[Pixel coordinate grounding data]
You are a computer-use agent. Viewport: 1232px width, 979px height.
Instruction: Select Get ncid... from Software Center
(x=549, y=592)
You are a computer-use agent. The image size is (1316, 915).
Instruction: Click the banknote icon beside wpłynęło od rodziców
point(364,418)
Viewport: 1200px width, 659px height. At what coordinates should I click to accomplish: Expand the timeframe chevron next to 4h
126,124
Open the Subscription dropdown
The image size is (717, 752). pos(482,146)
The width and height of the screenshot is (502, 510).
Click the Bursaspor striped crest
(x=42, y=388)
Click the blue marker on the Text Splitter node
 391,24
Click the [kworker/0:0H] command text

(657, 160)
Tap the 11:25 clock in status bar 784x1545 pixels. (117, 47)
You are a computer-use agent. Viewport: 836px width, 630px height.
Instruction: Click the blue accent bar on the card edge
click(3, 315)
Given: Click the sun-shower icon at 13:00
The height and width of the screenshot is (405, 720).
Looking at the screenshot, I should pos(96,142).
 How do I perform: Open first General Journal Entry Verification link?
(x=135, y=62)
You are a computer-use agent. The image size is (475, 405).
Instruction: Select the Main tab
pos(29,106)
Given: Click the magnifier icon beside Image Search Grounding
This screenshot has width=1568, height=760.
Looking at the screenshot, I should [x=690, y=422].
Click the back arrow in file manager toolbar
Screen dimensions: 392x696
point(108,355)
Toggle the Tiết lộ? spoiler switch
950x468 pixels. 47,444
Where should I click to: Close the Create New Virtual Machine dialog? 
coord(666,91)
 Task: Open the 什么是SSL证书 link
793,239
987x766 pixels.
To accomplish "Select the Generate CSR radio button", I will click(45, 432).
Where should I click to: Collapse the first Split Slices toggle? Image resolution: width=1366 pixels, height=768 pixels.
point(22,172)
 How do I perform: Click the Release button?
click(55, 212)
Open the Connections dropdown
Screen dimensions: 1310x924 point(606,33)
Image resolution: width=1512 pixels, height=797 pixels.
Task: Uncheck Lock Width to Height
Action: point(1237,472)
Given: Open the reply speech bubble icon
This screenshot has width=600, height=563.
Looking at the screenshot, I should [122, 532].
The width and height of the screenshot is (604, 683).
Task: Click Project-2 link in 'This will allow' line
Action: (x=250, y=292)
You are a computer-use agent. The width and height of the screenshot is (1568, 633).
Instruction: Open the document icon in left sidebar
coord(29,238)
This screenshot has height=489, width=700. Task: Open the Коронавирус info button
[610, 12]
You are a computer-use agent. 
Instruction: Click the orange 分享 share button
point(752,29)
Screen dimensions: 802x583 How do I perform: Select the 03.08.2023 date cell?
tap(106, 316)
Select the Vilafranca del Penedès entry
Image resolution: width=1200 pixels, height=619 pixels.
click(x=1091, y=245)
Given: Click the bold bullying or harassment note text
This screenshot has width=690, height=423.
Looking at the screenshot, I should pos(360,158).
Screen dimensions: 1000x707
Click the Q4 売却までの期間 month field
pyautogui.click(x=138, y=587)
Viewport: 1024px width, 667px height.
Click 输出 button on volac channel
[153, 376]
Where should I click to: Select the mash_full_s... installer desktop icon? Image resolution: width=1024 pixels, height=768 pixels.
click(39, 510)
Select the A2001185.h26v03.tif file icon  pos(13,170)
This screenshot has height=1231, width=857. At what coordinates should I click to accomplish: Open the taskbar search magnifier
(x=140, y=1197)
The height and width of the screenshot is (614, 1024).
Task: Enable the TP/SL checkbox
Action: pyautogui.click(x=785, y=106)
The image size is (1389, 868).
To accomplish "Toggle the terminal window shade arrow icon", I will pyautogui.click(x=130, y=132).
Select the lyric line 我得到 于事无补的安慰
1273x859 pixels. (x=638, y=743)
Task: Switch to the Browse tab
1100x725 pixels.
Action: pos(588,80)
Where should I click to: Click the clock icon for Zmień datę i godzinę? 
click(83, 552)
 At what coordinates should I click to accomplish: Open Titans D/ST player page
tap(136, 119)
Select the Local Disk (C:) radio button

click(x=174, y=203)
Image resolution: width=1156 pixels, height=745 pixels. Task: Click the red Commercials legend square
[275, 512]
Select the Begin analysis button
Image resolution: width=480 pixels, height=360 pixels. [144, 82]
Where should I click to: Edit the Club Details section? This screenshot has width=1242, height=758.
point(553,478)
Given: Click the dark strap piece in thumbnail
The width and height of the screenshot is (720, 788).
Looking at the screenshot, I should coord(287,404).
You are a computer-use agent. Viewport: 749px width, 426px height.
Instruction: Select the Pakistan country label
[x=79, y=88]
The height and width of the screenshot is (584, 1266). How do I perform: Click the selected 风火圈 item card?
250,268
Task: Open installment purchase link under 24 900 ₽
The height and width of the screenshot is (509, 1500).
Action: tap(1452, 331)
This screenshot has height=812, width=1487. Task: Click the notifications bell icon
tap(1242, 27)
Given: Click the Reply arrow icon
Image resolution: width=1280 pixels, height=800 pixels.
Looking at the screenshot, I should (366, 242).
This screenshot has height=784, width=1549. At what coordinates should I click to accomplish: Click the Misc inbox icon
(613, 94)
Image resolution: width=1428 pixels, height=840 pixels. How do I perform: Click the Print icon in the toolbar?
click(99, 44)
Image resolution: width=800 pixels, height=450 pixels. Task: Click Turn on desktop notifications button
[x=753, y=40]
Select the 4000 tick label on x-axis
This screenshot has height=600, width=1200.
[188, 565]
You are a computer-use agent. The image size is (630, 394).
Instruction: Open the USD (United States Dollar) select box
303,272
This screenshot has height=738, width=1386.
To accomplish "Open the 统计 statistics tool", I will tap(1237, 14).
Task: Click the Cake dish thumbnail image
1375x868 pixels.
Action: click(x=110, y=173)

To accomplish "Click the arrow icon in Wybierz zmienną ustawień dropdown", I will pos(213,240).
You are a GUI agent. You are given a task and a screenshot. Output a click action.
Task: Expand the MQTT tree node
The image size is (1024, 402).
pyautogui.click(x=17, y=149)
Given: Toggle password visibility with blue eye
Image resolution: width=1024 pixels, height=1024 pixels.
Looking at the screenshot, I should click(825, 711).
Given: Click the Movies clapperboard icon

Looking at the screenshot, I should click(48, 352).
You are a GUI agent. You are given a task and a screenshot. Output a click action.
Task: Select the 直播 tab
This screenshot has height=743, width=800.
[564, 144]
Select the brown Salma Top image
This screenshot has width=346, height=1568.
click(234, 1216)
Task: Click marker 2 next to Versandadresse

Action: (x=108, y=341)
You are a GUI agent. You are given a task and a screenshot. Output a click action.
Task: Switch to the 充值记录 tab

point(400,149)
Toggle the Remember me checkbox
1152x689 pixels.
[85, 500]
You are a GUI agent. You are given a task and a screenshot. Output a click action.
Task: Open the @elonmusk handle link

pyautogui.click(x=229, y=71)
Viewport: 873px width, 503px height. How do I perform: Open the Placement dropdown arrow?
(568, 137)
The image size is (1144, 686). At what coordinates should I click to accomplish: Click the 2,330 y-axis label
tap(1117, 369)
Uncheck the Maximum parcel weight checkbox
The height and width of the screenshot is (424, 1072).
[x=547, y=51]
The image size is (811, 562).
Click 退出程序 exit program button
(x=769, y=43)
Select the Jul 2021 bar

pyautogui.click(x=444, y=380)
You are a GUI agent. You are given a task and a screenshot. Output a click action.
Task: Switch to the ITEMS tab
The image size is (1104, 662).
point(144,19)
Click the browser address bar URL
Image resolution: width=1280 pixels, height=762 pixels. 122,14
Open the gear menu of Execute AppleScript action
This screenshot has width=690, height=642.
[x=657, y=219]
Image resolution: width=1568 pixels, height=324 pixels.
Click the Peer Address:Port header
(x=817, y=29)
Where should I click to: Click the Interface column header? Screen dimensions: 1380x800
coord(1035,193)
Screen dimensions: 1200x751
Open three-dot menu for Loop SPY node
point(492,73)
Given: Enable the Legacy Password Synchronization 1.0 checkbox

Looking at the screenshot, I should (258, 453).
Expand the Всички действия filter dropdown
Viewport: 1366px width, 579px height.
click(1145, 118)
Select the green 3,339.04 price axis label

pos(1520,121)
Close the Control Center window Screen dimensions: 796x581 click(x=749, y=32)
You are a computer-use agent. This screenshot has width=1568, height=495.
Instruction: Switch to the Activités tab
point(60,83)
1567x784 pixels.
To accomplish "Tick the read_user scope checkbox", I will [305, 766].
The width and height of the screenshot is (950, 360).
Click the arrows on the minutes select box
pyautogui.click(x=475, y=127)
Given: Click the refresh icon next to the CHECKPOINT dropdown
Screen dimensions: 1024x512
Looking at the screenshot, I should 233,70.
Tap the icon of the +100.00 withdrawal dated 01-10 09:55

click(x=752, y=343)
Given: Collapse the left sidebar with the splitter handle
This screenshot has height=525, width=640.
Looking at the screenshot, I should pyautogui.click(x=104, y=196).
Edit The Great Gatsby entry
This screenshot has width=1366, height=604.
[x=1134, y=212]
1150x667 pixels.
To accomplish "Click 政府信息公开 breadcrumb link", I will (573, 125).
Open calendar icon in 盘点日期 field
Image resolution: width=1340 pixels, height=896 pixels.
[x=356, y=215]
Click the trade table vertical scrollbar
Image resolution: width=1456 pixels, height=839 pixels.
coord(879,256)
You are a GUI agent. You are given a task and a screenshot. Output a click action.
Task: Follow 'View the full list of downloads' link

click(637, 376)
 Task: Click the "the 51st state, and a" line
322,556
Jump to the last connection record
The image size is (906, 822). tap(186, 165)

#### [The task]
Lines holding "window": copy each one from the records above.

#### [Answer area]
To accomplish "Toggle the terminal window shade arrow icon", I will pyautogui.click(x=130, y=132).
Close the Control Center window Screen dimensions: 796x581 click(x=749, y=32)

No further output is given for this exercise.